Even more responses inline :)
On Mar 31, 2014, at 8:44 PM, Joshua Harlow <[email protected]> wrote:


> More responses inline :)
> 
> From: Dmitri Zimine <[email protected]>
> Date: Monday, March 31, 2014 at 5:59 PM
> To: Joshua Harlow <[email protected]>
> Cc: "OpenStack Development Mailing List (not for usage questions)" 
> <[email protected]>
> Subject: Re: [openstack-dev] [Mistral] How Mistral handling long running 
> delegate tasks
> 
>> Inline...
>> On Mar 27, 2014, at 5:10 PM, Joshua Harlow <[email protected]> wrote:
>> 
>>> Thanks for the description!
>>> 
>>> The steps here seem very much like what a taskflow engine does (which is 
>>> good).
>>> 
>>> To connect this to how I think could work in taskflow.
>>> Someone creates tasks/flows describing the work to-be-done (converting a 
>>> DSL -> taskflow tasks/flows/retry[1] objects…)
>>> On execute(workflow) engine creates a new workflow execution, computes the 
>>> first batch of tasks, creates executor for those tasks (remote, local…) and 
>>> executes those tasks.
>>> Waits for response back from futures returned from executor.
>>> Receives futures responses (or receives new response DELAY, for example), 
>>> or exceptions…
>>> Continues sending out batches of tasks that can be still be executing (aka 
>>> tasks that don't have dependency on output of delayed tasks).
>>> If any delayed tasks after repeating #2-5 as many times as it can, the 
>>> engine will shut itself down (see http://tinyurl.com/l3x3rrb).
>> Why would engine treat long running tasks differently?
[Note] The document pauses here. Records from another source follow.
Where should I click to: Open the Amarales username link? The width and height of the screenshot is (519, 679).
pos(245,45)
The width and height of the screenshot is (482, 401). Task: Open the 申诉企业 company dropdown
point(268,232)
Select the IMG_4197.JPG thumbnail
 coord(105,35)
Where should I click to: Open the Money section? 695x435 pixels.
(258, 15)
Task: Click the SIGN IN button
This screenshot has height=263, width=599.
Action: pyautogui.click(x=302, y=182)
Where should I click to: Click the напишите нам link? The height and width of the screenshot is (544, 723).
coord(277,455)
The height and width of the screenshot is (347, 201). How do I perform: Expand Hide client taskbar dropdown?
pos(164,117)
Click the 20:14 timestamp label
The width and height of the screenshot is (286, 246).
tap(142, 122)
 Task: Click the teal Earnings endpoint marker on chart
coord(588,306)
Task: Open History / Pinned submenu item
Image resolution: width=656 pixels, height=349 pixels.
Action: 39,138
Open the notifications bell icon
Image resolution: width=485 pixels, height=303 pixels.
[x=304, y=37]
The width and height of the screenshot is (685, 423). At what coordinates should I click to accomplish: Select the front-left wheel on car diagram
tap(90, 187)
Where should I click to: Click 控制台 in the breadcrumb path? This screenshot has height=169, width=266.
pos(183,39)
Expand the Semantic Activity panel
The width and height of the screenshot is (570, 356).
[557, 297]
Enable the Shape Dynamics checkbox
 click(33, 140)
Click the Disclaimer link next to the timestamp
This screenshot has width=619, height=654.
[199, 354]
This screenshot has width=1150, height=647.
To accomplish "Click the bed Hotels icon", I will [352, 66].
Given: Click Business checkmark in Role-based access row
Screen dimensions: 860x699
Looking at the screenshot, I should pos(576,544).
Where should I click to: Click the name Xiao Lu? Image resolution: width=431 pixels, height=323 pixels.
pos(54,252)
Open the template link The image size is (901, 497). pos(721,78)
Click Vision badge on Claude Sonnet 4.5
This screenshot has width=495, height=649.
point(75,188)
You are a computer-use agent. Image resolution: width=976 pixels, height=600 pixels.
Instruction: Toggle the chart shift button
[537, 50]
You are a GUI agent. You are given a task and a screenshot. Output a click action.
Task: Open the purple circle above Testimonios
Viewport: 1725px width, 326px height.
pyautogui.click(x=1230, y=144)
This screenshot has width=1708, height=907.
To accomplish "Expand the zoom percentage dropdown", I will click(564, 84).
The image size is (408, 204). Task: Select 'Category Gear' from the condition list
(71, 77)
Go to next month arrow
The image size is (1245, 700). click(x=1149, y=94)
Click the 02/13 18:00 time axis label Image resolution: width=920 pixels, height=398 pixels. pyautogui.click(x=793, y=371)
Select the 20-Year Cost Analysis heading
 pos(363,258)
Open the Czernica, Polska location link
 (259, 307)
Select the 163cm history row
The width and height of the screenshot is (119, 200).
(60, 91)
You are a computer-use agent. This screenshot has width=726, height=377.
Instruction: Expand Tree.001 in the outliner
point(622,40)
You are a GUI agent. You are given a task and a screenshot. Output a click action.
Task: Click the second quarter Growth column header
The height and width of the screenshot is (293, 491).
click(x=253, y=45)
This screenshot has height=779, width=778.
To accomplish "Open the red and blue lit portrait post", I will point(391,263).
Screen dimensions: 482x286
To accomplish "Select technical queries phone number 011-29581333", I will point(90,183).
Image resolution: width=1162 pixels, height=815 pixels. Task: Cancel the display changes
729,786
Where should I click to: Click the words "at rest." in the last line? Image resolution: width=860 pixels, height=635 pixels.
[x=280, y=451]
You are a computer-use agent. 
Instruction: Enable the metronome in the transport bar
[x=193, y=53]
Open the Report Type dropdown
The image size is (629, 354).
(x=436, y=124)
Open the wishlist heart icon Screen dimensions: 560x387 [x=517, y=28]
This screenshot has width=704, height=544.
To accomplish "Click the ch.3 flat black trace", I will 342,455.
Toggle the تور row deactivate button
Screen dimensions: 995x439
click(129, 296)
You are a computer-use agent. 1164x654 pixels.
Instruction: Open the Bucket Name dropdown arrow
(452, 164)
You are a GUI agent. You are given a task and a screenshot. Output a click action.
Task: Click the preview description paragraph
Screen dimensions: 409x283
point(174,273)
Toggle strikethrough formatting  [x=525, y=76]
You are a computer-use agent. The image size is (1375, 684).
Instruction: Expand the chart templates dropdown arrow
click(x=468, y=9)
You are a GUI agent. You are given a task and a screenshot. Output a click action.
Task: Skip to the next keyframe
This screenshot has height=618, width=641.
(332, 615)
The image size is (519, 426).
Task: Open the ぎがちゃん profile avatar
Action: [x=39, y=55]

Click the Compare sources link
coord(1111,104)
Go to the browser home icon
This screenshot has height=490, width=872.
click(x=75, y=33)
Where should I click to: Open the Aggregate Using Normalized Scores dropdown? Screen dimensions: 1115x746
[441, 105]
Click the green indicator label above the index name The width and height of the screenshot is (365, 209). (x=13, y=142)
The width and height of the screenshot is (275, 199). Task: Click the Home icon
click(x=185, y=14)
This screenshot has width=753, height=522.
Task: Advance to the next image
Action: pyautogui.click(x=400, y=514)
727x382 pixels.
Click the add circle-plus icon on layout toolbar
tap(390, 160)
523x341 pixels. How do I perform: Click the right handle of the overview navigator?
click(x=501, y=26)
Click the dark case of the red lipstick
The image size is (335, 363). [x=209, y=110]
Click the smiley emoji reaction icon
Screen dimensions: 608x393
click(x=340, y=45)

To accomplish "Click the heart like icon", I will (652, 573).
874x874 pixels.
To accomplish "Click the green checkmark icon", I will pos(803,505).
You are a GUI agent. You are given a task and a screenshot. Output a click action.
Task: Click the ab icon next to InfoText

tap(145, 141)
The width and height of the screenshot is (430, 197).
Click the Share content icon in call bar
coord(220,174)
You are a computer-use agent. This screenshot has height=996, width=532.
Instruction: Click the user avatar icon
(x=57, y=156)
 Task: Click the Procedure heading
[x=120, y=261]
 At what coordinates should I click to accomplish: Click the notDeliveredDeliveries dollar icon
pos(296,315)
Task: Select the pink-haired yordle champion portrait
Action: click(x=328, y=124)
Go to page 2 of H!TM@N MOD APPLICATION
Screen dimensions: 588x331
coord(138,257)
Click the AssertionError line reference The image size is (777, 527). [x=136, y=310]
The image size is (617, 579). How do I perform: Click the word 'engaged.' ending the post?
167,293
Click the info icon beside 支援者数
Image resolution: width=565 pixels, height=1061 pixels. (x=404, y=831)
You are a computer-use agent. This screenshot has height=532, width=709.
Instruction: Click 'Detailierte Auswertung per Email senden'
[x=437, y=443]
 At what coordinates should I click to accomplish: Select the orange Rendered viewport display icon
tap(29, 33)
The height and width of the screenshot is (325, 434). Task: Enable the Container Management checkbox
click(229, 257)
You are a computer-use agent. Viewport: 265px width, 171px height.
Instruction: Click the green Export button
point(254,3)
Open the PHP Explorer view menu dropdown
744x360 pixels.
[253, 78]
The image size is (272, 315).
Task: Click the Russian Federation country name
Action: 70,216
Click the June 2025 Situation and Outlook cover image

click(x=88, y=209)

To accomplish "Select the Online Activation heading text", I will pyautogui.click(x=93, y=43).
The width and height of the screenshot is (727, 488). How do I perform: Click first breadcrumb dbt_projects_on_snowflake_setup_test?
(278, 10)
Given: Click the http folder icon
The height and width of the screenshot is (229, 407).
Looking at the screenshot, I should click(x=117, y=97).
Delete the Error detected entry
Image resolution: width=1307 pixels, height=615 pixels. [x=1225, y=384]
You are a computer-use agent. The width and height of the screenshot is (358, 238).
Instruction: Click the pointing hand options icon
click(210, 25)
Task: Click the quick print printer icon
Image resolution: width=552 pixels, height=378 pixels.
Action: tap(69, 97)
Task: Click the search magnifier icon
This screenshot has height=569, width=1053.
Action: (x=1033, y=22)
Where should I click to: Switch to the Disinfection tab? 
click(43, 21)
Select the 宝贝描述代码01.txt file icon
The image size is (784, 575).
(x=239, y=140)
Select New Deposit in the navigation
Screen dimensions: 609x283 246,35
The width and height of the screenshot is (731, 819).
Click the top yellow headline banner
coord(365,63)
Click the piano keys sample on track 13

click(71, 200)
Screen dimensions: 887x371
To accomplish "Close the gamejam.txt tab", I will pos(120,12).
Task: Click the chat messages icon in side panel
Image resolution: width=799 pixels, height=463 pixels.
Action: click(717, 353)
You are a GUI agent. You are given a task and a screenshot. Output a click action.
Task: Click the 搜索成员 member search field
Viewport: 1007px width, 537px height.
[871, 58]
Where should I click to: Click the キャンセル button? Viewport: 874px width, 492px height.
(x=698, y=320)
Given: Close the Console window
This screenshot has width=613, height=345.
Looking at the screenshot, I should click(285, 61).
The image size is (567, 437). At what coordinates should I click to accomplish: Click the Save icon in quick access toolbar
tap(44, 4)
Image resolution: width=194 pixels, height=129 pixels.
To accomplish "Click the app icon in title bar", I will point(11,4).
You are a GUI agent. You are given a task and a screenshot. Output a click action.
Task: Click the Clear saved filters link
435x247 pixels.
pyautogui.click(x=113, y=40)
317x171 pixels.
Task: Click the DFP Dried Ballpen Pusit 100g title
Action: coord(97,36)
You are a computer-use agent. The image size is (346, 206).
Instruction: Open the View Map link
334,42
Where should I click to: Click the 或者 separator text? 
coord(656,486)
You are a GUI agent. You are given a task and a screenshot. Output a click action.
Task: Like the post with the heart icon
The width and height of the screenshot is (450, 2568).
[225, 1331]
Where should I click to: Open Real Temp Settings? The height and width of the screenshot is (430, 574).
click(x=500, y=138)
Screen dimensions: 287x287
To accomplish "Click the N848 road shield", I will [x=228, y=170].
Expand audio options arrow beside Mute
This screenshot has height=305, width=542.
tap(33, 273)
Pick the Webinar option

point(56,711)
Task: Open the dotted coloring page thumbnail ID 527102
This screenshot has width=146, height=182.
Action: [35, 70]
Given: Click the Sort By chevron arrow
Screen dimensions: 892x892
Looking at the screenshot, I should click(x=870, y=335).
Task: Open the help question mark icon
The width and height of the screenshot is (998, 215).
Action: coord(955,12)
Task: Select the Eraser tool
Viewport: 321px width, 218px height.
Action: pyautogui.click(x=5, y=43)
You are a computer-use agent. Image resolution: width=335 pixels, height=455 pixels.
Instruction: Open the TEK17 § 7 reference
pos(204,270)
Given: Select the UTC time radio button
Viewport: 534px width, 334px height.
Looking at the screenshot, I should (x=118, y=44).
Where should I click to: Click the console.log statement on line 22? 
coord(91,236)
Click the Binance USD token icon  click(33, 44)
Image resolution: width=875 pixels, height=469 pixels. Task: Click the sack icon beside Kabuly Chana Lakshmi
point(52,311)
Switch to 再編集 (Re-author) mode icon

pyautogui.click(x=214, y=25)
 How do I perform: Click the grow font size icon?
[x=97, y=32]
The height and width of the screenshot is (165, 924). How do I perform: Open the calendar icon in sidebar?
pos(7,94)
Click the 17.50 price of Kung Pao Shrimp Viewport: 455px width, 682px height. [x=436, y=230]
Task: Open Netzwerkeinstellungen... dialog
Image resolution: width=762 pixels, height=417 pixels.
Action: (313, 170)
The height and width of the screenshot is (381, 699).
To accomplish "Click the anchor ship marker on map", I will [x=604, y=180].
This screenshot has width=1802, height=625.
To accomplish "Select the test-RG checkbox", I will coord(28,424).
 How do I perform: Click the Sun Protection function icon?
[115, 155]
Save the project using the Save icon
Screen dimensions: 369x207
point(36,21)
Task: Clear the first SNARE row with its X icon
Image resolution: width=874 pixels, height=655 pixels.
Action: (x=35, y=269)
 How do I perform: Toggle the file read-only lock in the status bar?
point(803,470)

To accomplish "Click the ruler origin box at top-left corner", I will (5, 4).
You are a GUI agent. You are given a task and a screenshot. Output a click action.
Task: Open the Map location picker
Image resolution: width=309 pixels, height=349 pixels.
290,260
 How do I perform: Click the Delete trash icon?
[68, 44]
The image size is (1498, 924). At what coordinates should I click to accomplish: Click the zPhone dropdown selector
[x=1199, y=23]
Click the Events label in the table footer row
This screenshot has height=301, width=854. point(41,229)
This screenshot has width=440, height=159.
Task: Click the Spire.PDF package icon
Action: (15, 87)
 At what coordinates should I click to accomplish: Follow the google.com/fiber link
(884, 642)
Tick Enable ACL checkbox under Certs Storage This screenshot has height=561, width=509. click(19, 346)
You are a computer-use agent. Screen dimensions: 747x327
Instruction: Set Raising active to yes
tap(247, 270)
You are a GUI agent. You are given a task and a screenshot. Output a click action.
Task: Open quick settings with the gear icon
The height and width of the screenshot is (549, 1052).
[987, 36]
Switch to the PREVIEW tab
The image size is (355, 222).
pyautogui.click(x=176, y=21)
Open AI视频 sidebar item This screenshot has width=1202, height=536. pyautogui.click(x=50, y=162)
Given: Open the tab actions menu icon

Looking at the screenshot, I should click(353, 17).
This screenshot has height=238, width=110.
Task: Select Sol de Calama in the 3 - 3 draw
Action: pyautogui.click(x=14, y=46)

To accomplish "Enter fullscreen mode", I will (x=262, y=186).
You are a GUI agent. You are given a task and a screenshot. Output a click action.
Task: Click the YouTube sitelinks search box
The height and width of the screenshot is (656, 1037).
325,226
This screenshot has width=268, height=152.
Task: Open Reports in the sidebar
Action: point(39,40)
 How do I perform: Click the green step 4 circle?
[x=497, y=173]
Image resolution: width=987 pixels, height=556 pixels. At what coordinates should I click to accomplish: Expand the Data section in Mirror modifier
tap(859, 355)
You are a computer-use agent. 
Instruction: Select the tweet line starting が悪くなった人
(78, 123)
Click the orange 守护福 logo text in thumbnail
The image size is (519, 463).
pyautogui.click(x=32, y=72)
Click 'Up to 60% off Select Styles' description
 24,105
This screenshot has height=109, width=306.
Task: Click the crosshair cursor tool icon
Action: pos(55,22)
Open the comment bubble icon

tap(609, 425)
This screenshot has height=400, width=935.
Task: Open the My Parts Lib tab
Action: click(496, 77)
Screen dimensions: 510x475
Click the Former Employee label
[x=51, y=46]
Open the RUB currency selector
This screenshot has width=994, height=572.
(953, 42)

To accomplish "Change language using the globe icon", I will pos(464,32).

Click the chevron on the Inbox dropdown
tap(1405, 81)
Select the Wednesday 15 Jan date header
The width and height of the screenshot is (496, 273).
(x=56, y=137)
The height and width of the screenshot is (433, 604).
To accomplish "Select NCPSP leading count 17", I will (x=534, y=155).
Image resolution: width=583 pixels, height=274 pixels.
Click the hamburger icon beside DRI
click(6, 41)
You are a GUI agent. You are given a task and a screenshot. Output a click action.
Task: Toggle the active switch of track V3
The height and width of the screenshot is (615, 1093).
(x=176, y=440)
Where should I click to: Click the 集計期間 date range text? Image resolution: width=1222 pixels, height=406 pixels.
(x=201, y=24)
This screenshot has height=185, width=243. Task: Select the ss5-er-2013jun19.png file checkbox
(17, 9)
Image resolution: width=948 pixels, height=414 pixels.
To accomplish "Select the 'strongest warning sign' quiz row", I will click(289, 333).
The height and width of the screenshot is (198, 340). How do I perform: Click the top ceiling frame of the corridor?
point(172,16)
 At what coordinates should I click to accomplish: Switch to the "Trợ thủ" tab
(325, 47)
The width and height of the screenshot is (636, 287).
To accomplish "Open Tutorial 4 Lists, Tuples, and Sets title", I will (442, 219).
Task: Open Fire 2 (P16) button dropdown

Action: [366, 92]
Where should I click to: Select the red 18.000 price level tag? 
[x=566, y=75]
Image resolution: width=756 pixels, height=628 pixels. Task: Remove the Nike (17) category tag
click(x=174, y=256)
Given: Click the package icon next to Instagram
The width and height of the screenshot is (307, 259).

The model Mistral 
>> tried out is the engine sends the batch of tasks and goes asleep; the 
>> 'worker/executor' is calling engine back when the task(s) complete. Can it 
>> be applied 
> 
> 
> Not all ways of using taskflow I think want to go 'asleep', some active 
> conductors I would think actually stay 'awake', that’s why I was thinking 
> this would be a comprimise, the usage of 'DELAY' (via exception or return) 
> would allow a task to say it is going to be finished sometime in the future 
> (btw started this @ https://review.openstack.org/#/c/84277/ --- WIP, likely 
> won't go into taskflow 0.2 but seems like a reasonable start on something 
> like this proposal). To me offering just the going asleep way means that all 
> users of taskflow need to have some type of entrypoint (rest, mq, other…) 
> that restarts the engine on result finishing. I'd rather not force that model 
> onto all users (since that seems inappropriate).
I understand and agree with not enforcing this model on all users. On a flip 
side, TaskFlow enforces the current model on Mistral :) It calls for supporting 
more models (to your earlier point of 3rd mode of operations). The BP proposal 
is a step in the direction but still a compromise. How can we support both 
'active' and 'passive' models, sharing the same 'library' - of all things 
responsible for control flow and data flow?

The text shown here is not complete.